**What you have to do**
Transcribe exactly the line with "Screen dimensions: 1024x545" and each line that follows it in the listing, down to the last, omitting all pictures.
---- Given records
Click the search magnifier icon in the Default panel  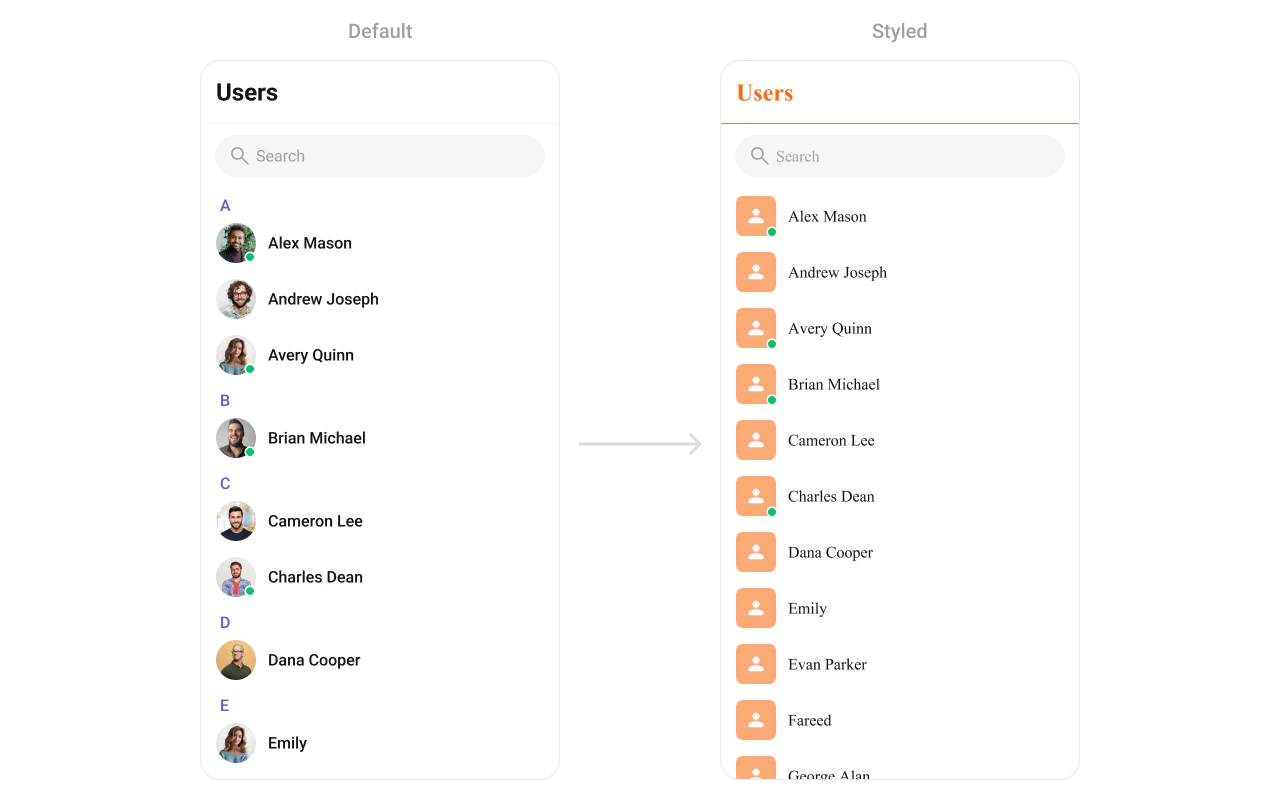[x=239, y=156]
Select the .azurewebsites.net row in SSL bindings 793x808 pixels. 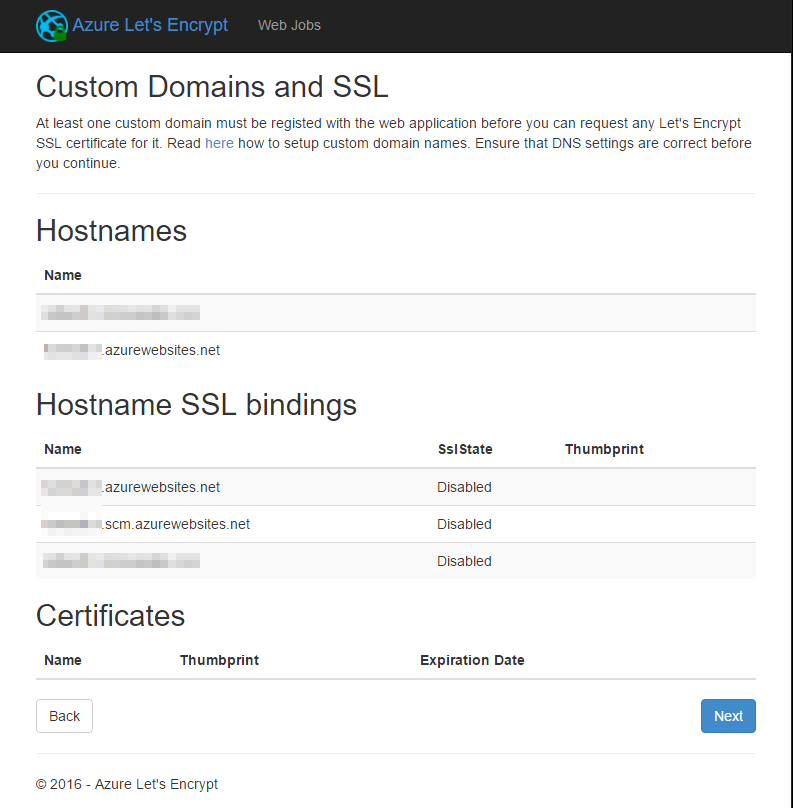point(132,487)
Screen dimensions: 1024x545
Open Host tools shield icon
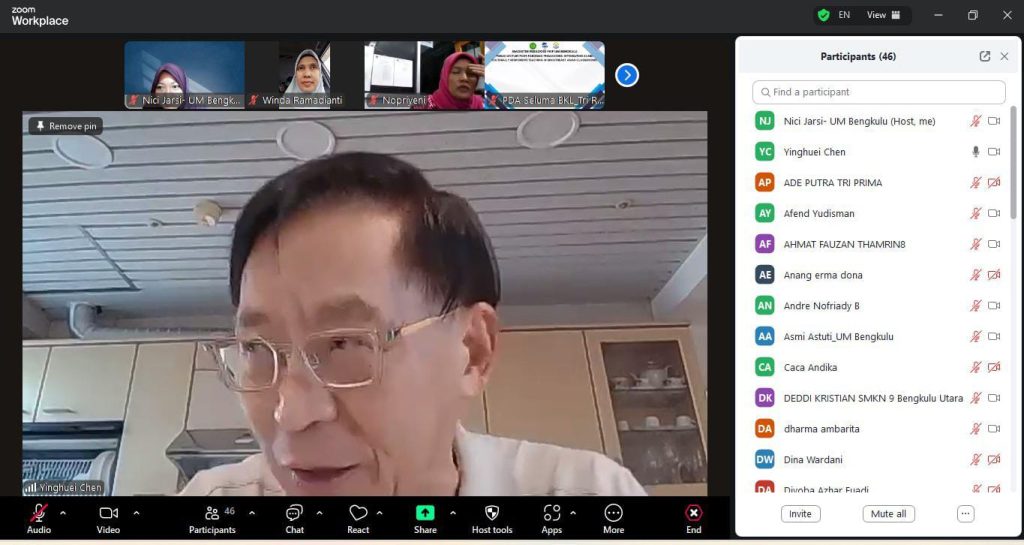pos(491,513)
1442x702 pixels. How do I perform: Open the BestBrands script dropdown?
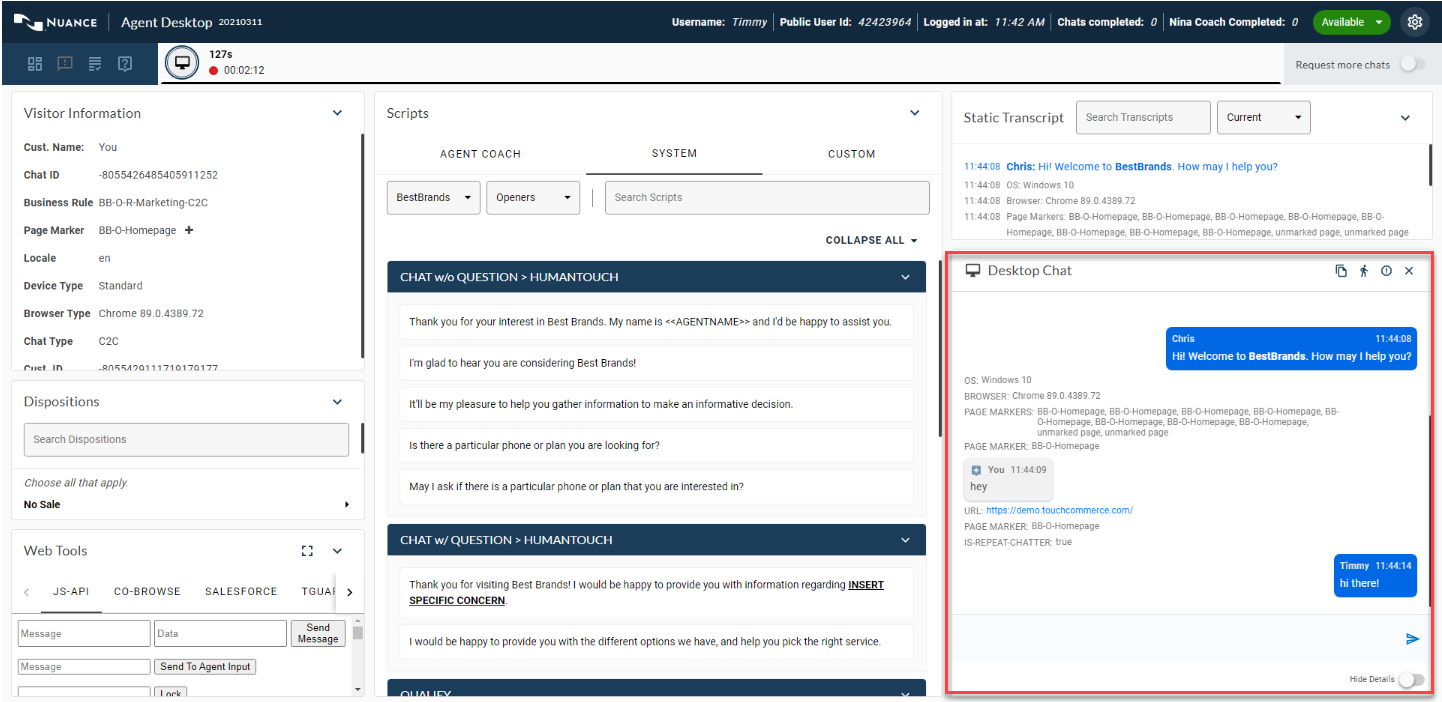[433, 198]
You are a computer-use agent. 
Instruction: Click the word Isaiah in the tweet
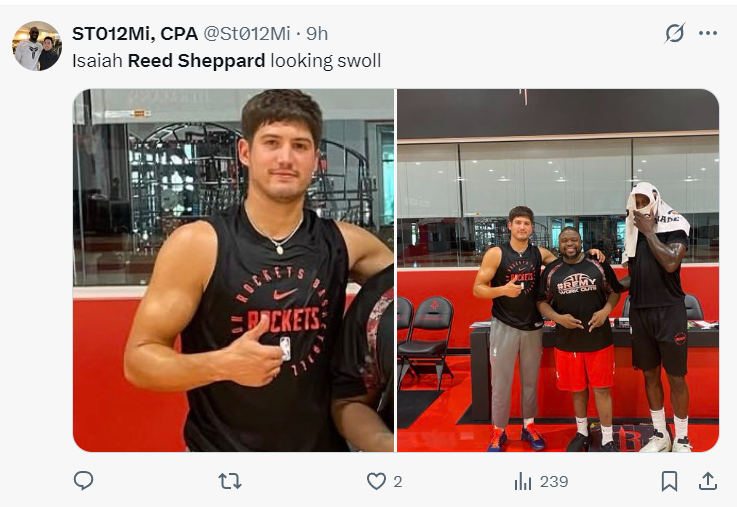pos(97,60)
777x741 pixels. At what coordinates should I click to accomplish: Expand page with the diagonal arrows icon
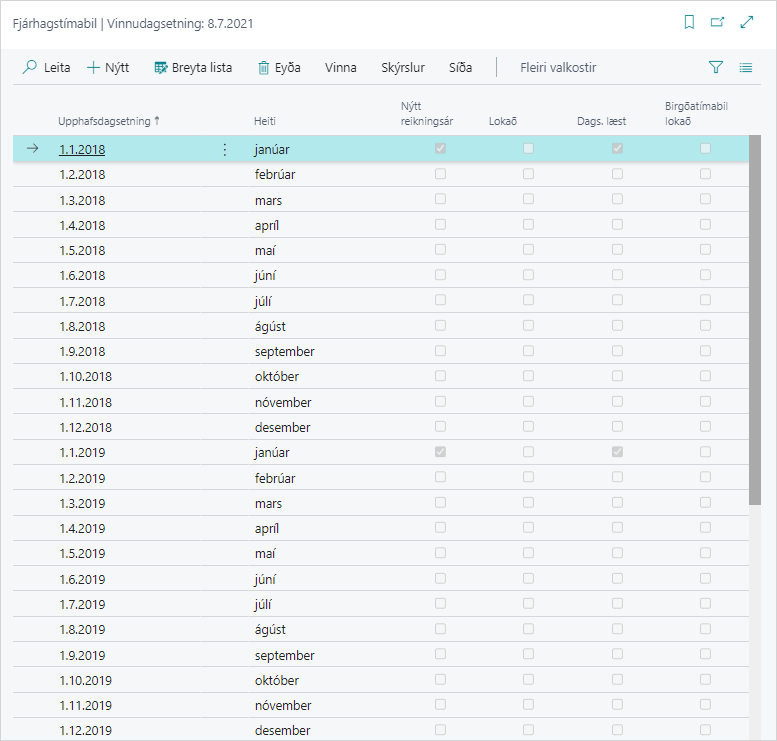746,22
--------
**Response to the task**
Screen dimensions: 1024x545
Open Host tools shield icon
pos(491,513)
1442x702 pixels. How do I perform: Open the BestBrands script dropdown?
[433, 198]
You are a computer-use agent. 
Instruction: Click the word Isaiah in the tweet
pos(97,60)
777x741 pixels. At what coordinates should I click to accomplish: Expand page with the diagonal arrows icon
746,22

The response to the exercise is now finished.